> WORK ITEM
Copy out all of the data exactly as it appears.

***** SOURCE MATERIAL *****

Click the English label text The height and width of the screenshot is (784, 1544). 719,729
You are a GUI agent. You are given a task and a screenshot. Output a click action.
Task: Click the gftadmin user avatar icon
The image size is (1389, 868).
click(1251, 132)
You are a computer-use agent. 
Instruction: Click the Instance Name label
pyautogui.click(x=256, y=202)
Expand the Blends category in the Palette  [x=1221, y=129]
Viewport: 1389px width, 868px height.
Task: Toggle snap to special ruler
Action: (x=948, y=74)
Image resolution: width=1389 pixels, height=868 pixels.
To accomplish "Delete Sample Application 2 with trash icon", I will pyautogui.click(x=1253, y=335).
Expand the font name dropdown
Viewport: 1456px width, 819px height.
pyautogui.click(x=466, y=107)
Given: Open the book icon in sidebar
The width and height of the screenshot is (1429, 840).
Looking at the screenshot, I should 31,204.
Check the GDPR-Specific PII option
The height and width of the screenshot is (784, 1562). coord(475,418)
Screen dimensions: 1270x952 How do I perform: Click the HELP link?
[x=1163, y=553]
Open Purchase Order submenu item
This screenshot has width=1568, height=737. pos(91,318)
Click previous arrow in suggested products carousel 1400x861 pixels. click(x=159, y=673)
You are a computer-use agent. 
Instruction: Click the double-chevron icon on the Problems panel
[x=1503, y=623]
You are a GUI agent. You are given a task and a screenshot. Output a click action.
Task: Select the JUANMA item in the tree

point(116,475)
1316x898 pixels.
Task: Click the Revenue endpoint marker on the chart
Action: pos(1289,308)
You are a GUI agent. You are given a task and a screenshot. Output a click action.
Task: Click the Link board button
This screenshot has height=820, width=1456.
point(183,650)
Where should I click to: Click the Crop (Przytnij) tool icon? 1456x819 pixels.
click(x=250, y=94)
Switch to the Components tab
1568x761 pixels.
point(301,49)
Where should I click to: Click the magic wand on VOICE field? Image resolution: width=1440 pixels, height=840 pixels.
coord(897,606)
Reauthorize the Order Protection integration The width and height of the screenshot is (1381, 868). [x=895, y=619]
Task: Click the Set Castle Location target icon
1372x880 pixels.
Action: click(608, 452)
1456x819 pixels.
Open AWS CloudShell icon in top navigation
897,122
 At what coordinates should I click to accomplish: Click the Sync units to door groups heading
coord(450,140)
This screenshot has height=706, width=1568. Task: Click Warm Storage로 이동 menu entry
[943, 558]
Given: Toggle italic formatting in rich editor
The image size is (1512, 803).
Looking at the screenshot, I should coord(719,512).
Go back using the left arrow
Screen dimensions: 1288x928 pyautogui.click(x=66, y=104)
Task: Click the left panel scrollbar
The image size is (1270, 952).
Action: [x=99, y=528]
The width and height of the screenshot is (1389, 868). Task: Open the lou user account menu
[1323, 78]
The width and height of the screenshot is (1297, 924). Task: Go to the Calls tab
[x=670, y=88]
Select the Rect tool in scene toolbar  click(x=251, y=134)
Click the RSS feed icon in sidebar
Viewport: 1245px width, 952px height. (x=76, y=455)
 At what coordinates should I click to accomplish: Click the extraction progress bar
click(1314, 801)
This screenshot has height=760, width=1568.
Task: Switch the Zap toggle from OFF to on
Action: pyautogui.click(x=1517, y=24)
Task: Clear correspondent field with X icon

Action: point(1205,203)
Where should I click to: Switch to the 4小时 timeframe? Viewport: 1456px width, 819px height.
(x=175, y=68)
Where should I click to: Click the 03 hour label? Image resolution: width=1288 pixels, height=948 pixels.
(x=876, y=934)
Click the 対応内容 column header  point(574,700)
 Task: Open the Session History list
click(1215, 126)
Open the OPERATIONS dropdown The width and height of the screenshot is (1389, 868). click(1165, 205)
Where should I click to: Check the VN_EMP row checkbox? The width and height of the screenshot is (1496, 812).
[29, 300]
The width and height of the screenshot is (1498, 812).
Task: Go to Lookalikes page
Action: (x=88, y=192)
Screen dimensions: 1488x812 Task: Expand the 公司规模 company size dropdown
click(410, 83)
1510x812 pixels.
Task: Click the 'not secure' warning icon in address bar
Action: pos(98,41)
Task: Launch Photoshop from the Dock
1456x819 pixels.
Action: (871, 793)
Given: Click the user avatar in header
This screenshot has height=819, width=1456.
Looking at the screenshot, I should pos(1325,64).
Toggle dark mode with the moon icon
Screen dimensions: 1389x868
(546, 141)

*****

> RESULT OF THIS EXERCISE
Click the English label text The height and width of the screenshot is (784, 1544). 719,729
You are a GUI agent. You are given a task and a screenshot. Output a click action.
Task: Click the gftadmin user avatar icon
The image size is (1389, 868).
click(1251, 132)
You are a computer-use agent. 
Instruction: Click the Instance Name label
pyautogui.click(x=256, y=202)
Expand the Blends category in the Palette  [x=1221, y=129]
Viewport: 1389px width, 868px height.
Task: Toggle snap to special ruler
Action: (x=948, y=74)
Image resolution: width=1389 pixels, height=868 pixels.
To accomplish "Delete Sample Application 2 with trash icon", I will pyautogui.click(x=1253, y=335).
Expand the font name dropdown
Viewport: 1456px width, 819px height.
pyautogui.click(x=466, y=107)
Given: Open the book icon in sidebar
The width and height of the screenshot is (1429, 840).
Looking at the screenshot, I should 31,204.
Check the GDPR-Specific PII option
The height and width of the screenshot is (784, 1562). coord(475,418)
Screen dimensions: 1270x952 How do I perform: Click the HELP link?
[x=1163, y=553]
Open Purchase Order submenu item
This screenshot has width=1568, height=737. pos(91,318)
Click previous arrow in suggested products carousel 1400x861 pixels. click(x=159, y=673)
You are a computer-use agent. 
Instruction: Click the double-chevron icon on the Problems panel
[x=1503, y=623]
You are a GUI agent. You are given a task and a screenshot. Output a click action.
Task: Select the JUANMA item in the tree

point(116,475)
1316x898 pixels.
Task: Click the Revenue endpoint marker on the chart
Action: pos(1289,308)
You are a GUI agent. You are given a task and a screenshot. Output a click action.
Task: Click the Link board button
This screenshot has height=820, width=1456.
point(183,650)
Where should I click to: Click the Crop (Przytnij) tool icon? 1456x819 pixels.
click(x=250, y=94)
Switch to the Components tab
1568x761 pixels.
point(301,49)
Where should I click to: Click the magic wand on VOICE field? Image resolution: width=1440 pixels, height=840 pixels.
coord(897,606)
Reauthorize the Order Protection integration The width and height of the screenshot is (1381, 868). [x=895, y=619]
Task: Click the Set Castle Location target icon
1372x880 pixels.
Action: click(608, 452)
1456x819 pixels.
Open AWS CloudShell icon in top navigation
897,122
 At what coordinates should I click to accomplish: Click the Sync units to door groups heading
coord(450,140)
This screenshot has height=706, width=1568. Task: Click Warm Storage로 이동 menu entry
[943, 558]
Given: Toggle italic formatting in rich editor
The image size is (1512, 803).
Looking at the screenshot, I should coord(719,512).
Go back using the left arrow
Screen dimensions: 1288x928 pyautogui.click(x=66, y=104)
Task: Click the left panel scrollbar
The image size is (1270, 952).
Action: [x=99, y=528]
The width and height of the screenshot is (1389, 868). Task: Open the lou user account menu
[1323, 78]
The width and height of the screenshot is (1297, 924). Task: Go to the Calls tab
[x=670, y=88]
Select the Rect tool in scene toolbar  click(x=251, y=134)
Click the RSS feed icon in sidebar
Viewport: 1245px width, 952px height. (x=76, y=455)
 At what coordinates should I click to accomplish: Click the extraction progress bar
click(1314, 801)
This screenshot has height=760, width=1568.
Task: Switch the Zap toggle from OFF to on
Action: pyautogui.click(x=1517, y=24)
Task: Clear correspondent field with X icon

Action: point(1205,203)
Where should I click to: Switch to the 4小时 timeframe? Viewport: 1456px width, 819px height.
(x=175, y=68)
Where should I click to: Click the 03 hour label? Image resolution: width=1288 pixels, height=948 pixels.
(x=876, y=934)
Click the 対応内容 column header  point(574,700)
 Task: Open the Session History list
click(1215, 126)
Open the OPERATIONS dropdown The width and height of the screenshot is (1389, 868). click(1165, 205)
Where should I click to: Check the VN_EMP row checkbox? The width and height of the screenshot is (1496, 812).
[29, 300]
The width and height of the screenshot is (1498, 812).
Task: Go to Lookalikes page
Action: (x=88, y=192)
Screen dimensions: 1488x812 Task: Expand the 公司规模 company size dropdown
click(410, 83)
1510x812 pixels.
Task: Click the 'not secure' warning icon in address bar
Action: pos(98,41)
Task: Launch Photoshop from the Dock
1456x819 pixels.
Action: (871, 793)
Given: Click the user avatar in header
This screenshot has height=819, width=1456.
Looking at the screenshot, I should pos(1325,64).
Toggle dark mode with the moon icon
Screen dimensions: 1389x868
(546, 141)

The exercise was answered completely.